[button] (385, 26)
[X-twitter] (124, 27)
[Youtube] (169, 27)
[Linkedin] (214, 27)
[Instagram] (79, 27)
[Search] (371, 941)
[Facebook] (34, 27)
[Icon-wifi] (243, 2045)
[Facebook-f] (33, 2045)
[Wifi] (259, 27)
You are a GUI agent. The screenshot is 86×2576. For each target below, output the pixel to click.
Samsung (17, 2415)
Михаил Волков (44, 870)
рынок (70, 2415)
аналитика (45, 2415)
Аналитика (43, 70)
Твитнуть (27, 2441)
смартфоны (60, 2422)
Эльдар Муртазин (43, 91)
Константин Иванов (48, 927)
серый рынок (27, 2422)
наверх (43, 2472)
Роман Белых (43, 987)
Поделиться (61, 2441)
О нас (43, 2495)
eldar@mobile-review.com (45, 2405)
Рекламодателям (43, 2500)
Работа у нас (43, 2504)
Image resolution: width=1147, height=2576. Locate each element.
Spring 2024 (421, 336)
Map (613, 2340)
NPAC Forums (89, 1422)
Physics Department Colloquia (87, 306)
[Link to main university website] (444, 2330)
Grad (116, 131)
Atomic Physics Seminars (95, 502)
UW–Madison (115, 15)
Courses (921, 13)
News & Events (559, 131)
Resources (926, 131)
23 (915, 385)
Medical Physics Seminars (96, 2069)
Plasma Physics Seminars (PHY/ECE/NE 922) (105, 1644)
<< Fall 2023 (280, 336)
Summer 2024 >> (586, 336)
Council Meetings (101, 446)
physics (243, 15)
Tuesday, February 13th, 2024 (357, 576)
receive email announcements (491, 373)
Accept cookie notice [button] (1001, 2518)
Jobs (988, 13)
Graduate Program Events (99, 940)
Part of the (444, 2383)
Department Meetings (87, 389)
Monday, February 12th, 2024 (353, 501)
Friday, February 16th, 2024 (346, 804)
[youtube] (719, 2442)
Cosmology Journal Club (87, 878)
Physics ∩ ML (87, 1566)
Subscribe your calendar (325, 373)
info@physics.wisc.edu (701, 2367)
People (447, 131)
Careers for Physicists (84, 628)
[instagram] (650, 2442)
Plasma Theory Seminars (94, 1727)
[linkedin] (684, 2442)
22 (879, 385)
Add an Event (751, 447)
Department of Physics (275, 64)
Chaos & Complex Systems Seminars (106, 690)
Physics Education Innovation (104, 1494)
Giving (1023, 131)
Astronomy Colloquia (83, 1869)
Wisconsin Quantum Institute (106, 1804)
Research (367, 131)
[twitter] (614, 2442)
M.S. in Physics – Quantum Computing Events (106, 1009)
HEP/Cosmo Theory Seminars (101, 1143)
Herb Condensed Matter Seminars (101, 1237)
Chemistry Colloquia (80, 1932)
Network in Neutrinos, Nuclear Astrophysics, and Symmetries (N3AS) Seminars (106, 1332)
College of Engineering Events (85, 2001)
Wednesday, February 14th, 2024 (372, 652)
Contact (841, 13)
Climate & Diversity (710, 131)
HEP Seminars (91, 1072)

===

● REQUIREMENT
Without leaving out a single line, retype the material above exactly.

● FINISHED TASK
[button] (385, 26)
[X-twitter] (124, 27)
[Youtube] (169, 27)
[Linkedin] (214, 27)
[Instagram] (79, 27)
[Search] (371, 941)
[Facebook] (34, 27)
[Icon-wifi] (243, 2045)
[Facebook-f] (33, 2045)
[Wifi] (259, 27)
You are a GUI agent. The screenshot is 86×2576. For each target below, output the pixel to click.
Samsung (17, 2415)
Михаил Волков (44, 870)
рынок (70, 2415)
аналитика (45, 2415)
Аналитика (43, 70)
Твитнуть (27, 2441)
смартфоны (60, 2422)
Эльдар Муртазин (43, 91)
Константин Иванов (48, 927)
серый рынок (27, 2422)
наверх (43, 2472)
Роман Белых (43, 987)
Поделиться (61, 2441)
О нас (43, 2495)
eldar@mobile-review.com (45, 2405)
Рекламодателям (43, 2500)
Работа у нас (43, 2504)
Image resolution: width=1147, height=2576. Locate each element.
Spring 2024 (421, 336)
Map (613, 2340)
NPAC Forums (89, 1422)
Physics Department Colloquia (87, 306)
[Link to main university website] (444, 2330)
Grad (116, 131)
Atomic Physics Seminars (95, 502)
UW–Madison (115, 15)
Courses (921, 13)
News & Events (559, 131)
Resources (926, 131)
23 (915, 385)
Medical Physics Seminars (96, 2069)
Plasma Physics Seminars (PHY/ECE/NE 922) (105, 1644)
<< Fall 2023 (280, 336)
Summer 2024 >> (586, 336)
Council Meetings (101, 446)
physics (243, 15)
Tuesday, February 13th, 2024 (357, 576)
receive email announcements (491, 373)
Accept cookie notice [button] (1001, 2518)
Jobs (988, 13)
Graduate Program Events (99, 940)
Part of the (444, 2383)
Department Meetings (87, 389)
Monday, February 12th, 2024 (353, 501)
Friday, February 16th, 2024 (346, 804)
[youtube] (719, 2442)
Cosmology Journal Club (87, 878)
Physics ∩ ML (87, 1566)
Subscribe your calendar (325, 373)
info@physics.wisc.edu (701, 2367)
People (447, 131)
Careers for Physicists (84, 628)
[instagram] (650, 2442)
Plasma Theory Seminars (94, 1727)
[linkedin] (684, 2442)
22 (879, 385)
Add an Event (751, 447)
Department of Physics (275, 64)
Chaos & Complex Systems Seminars (106, 690)
Physics Education Innovation (104, 1494)
Giving (1023, 131)
Astronomy Colloquia (83, 1869)
Wisconsin Quantum Institute (106, 1804)
Research (367, 131)
[twitter] (614, 2442)
M.S. in Physics – Quantum Computing Events (106, 1009)
HEP/Cosmo Theory Seminars (101, 1143)
Herb Condensed Matter Seminars (101, 1237)
Chemistry Colloquia (80, 1932)
Network in Neutrinos, Nuclear Astrophysics, and Symmetries (N3AS) Seminars (106, 1332)
College of Engineering Events (85, 2001)
Wednesday, February 14th, 2024 (372, 652)
Contact (841, 13)
Climate & Diversity (710, 131)
HEP Seminars (91, 1072)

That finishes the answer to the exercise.